**Exercise objective**.
Locate the word "each" in the entries below, then gather every line that holds it.

**Records**.

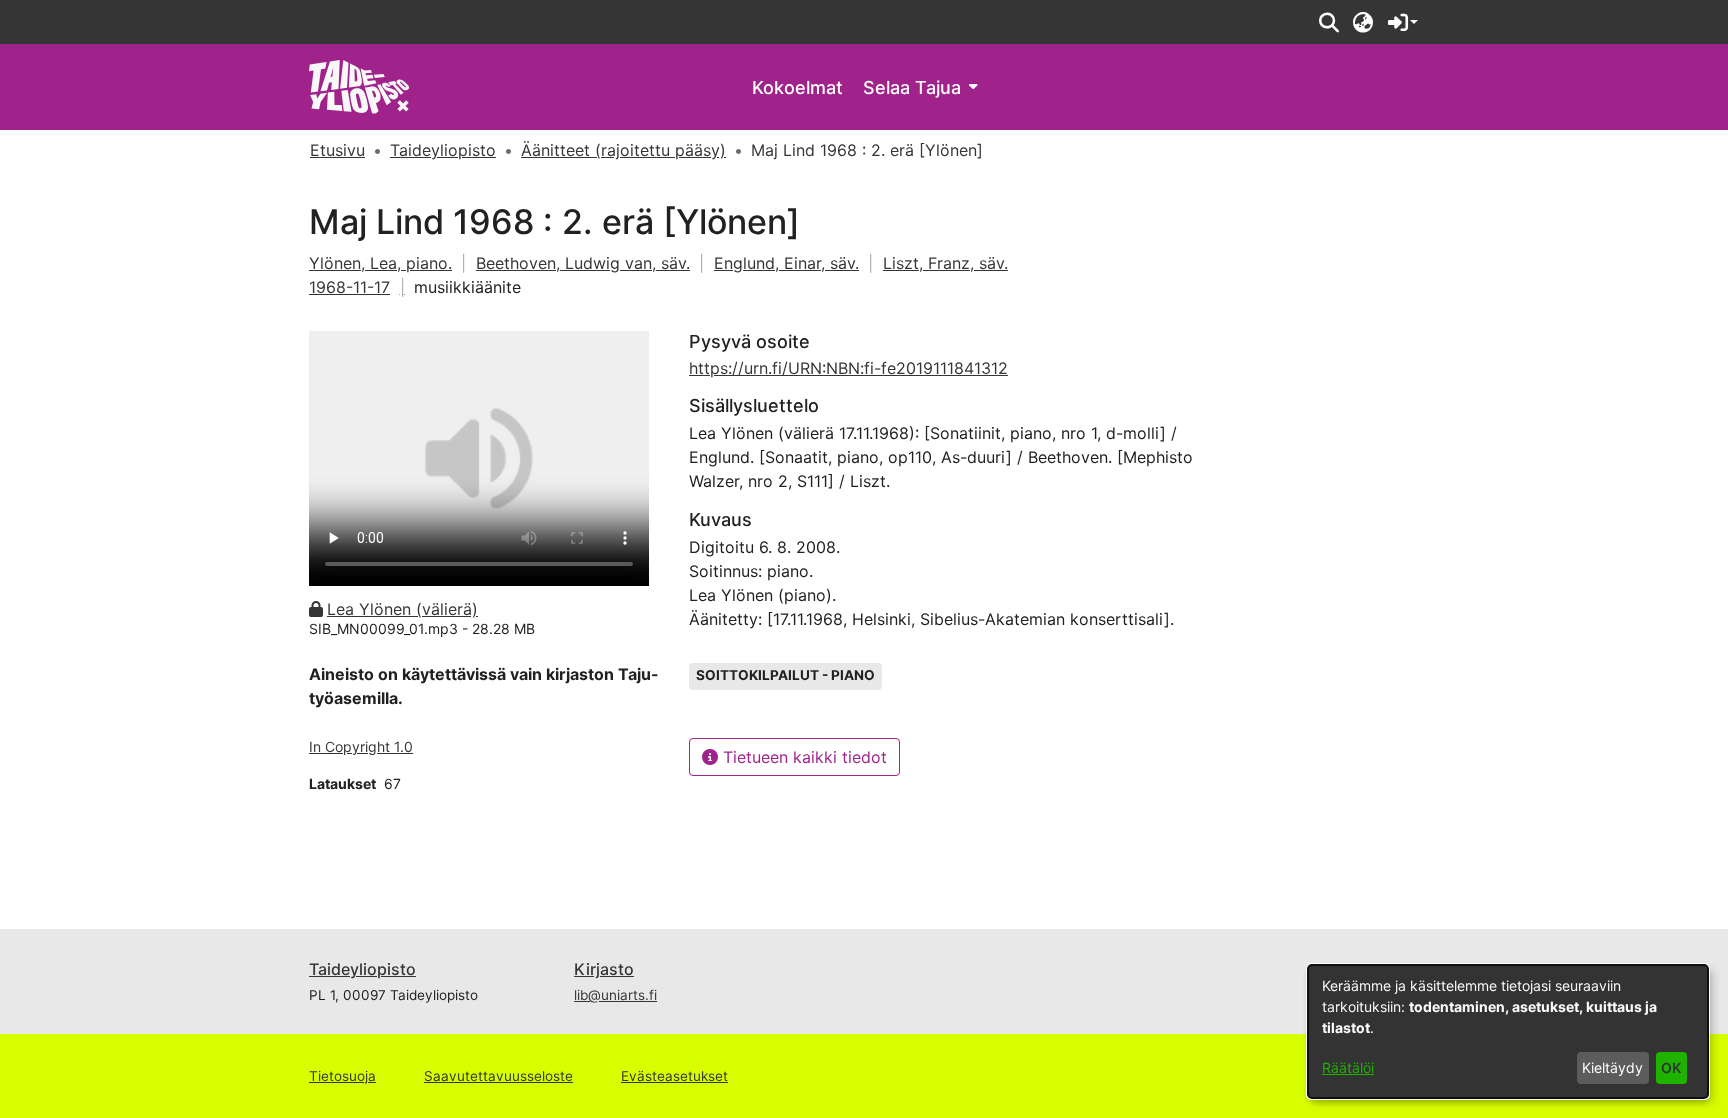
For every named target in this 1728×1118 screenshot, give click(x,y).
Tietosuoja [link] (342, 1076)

* * *

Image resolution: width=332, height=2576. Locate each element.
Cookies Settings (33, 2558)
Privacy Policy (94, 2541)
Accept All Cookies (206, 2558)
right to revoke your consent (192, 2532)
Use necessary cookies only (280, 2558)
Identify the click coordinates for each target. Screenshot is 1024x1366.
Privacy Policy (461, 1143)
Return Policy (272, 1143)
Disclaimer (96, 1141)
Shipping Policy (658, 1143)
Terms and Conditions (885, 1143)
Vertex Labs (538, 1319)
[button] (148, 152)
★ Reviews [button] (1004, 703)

**Exercise result**.
Image resolution: width=332, height=2576. Locate each element.
Identify the click coordinates for each target. Screenshot is 1024x1366.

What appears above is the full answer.